What you need to do – Copy the first line of the entries below and every line after it through the line containing "The width and". Do not include pictures.

Records provided –
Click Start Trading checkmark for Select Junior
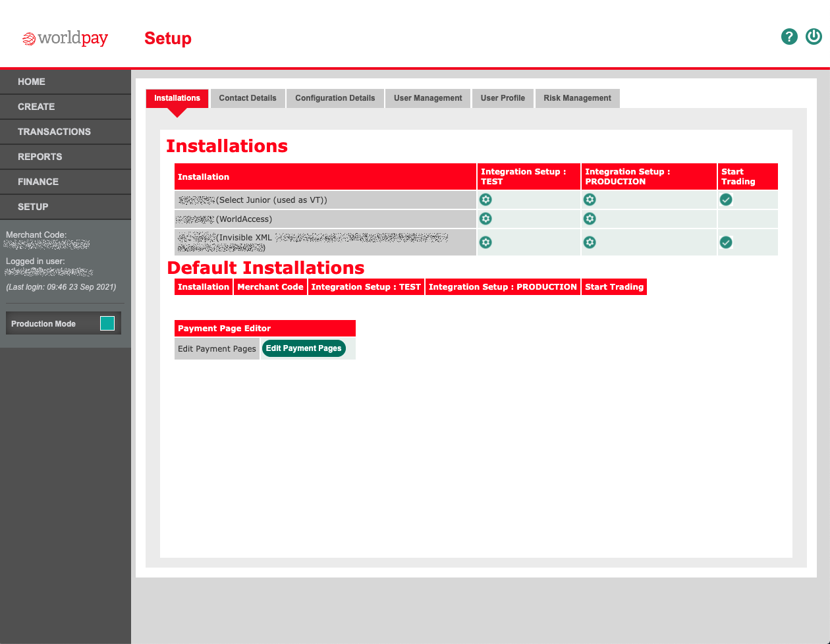pyautogui.click(x=726, y=200)
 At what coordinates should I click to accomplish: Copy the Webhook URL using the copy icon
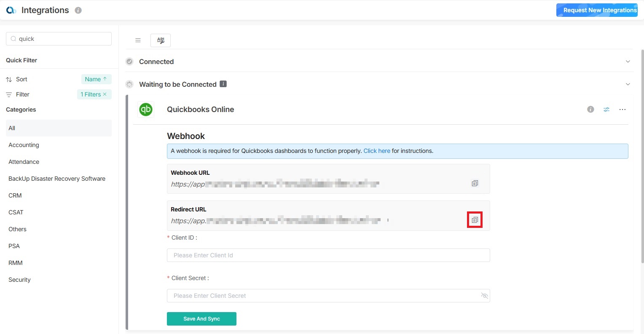[x=475, y=183]
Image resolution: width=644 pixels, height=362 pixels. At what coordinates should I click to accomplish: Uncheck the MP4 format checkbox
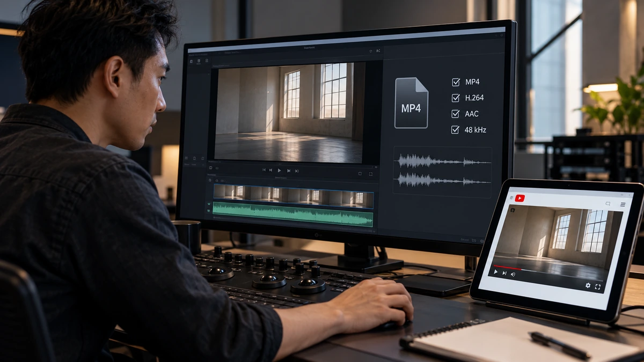(x=456, y=82)
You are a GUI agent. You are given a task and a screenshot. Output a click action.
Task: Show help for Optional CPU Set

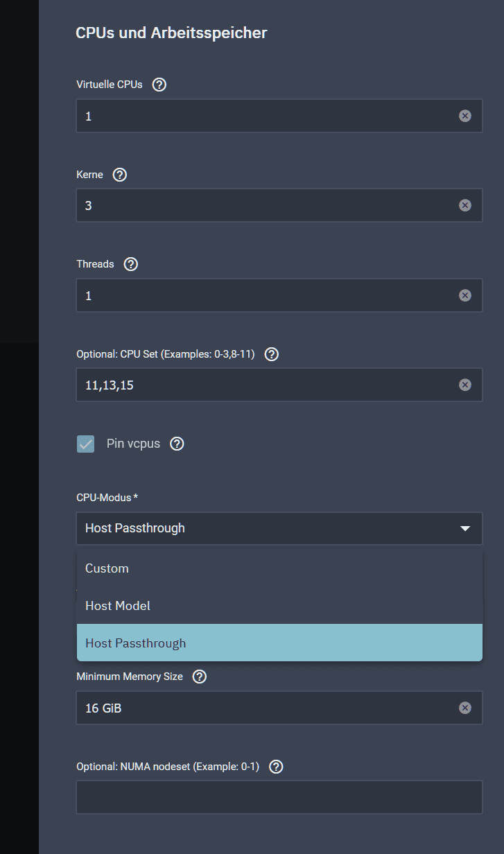[272, 354]
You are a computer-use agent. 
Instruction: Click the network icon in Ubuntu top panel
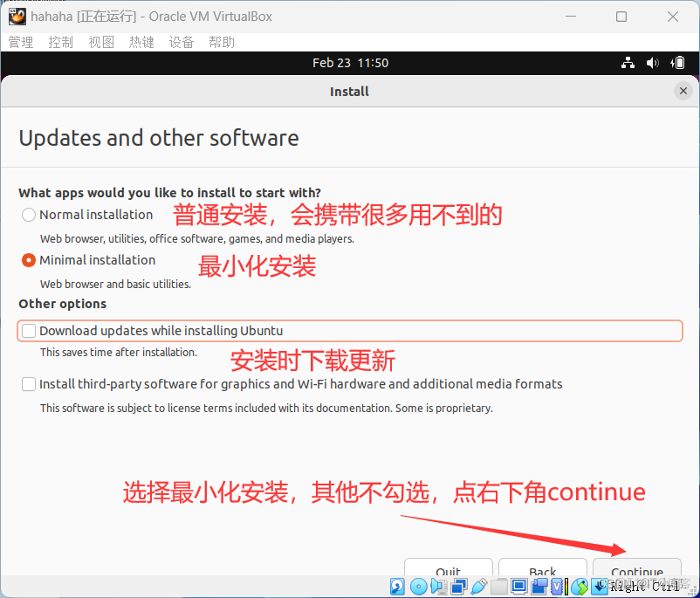[x=628, y=62]
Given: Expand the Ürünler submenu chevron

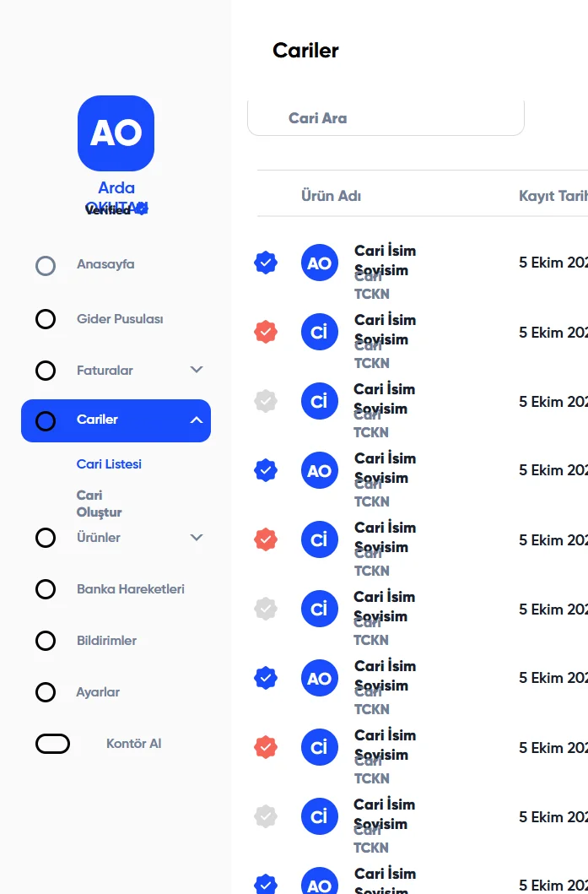Looking at the screenshot, I should 197,537.
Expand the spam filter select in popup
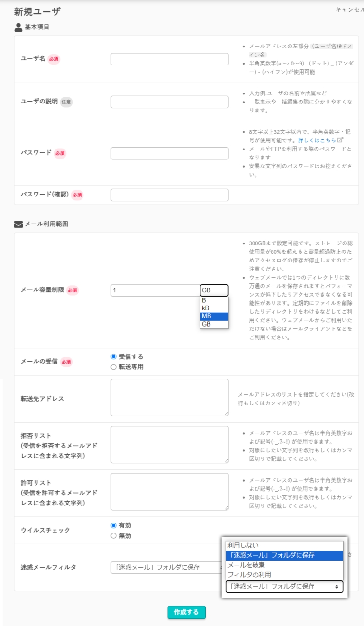This screenshot has height=626, width=364. (x=284, y=587)
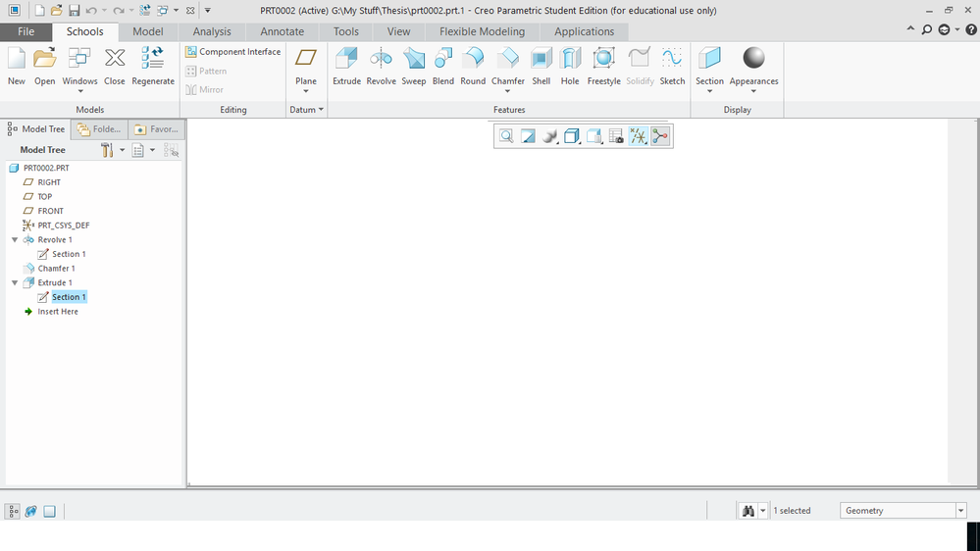Click the Refit zoom icon in graphics toolbar
980x551 pixels.
506,136
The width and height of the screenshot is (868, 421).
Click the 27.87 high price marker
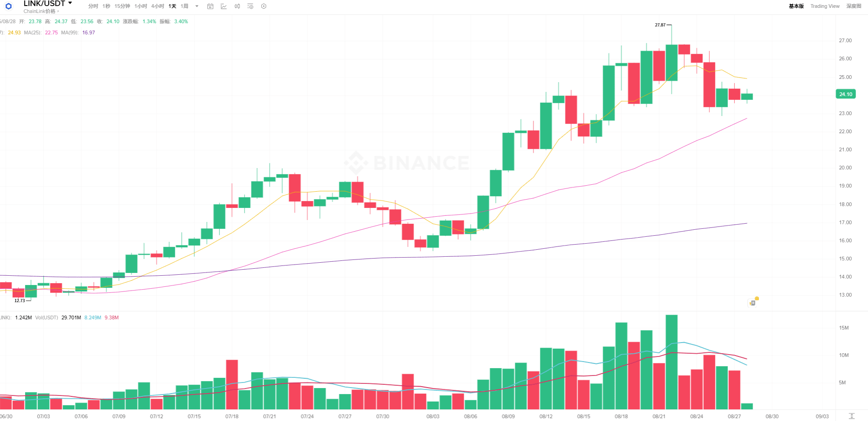(660, 25)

Result of the task –
Click Start Trading checkmark for Select Junior
pyautogui.click(x=726, y=200)
 At what coordinates should I click to accomplish: Copy the Webhook URL using the copy icon
[x=475, y=183]
Image resolution: width=644 pixels, height=362 pixels. At what coordinates should I click to accomplish: Uncheck the MP4 format checkbox
(x=456, y=82)
You are a GUI agent. You are given a task and a screenshot. Output a click action.
Task: Show help for Optional CPU Set

[272, 354]
You are a computer-use agent. 
Instruction: Click the network icon in Ubuntu top panel
[x=628, y=62]
Given: Expand the Ürünler submenu chevron

Looking at the screenshot, I should 197,537.
Expand the spam filter select in popup
This screenshot has height=626, width=364. (x=284, y=587)
Click the Refit zoom icon in graphics toolbar
980x551 pixels.
506,136
The width and height of the screenshot is (868, 421).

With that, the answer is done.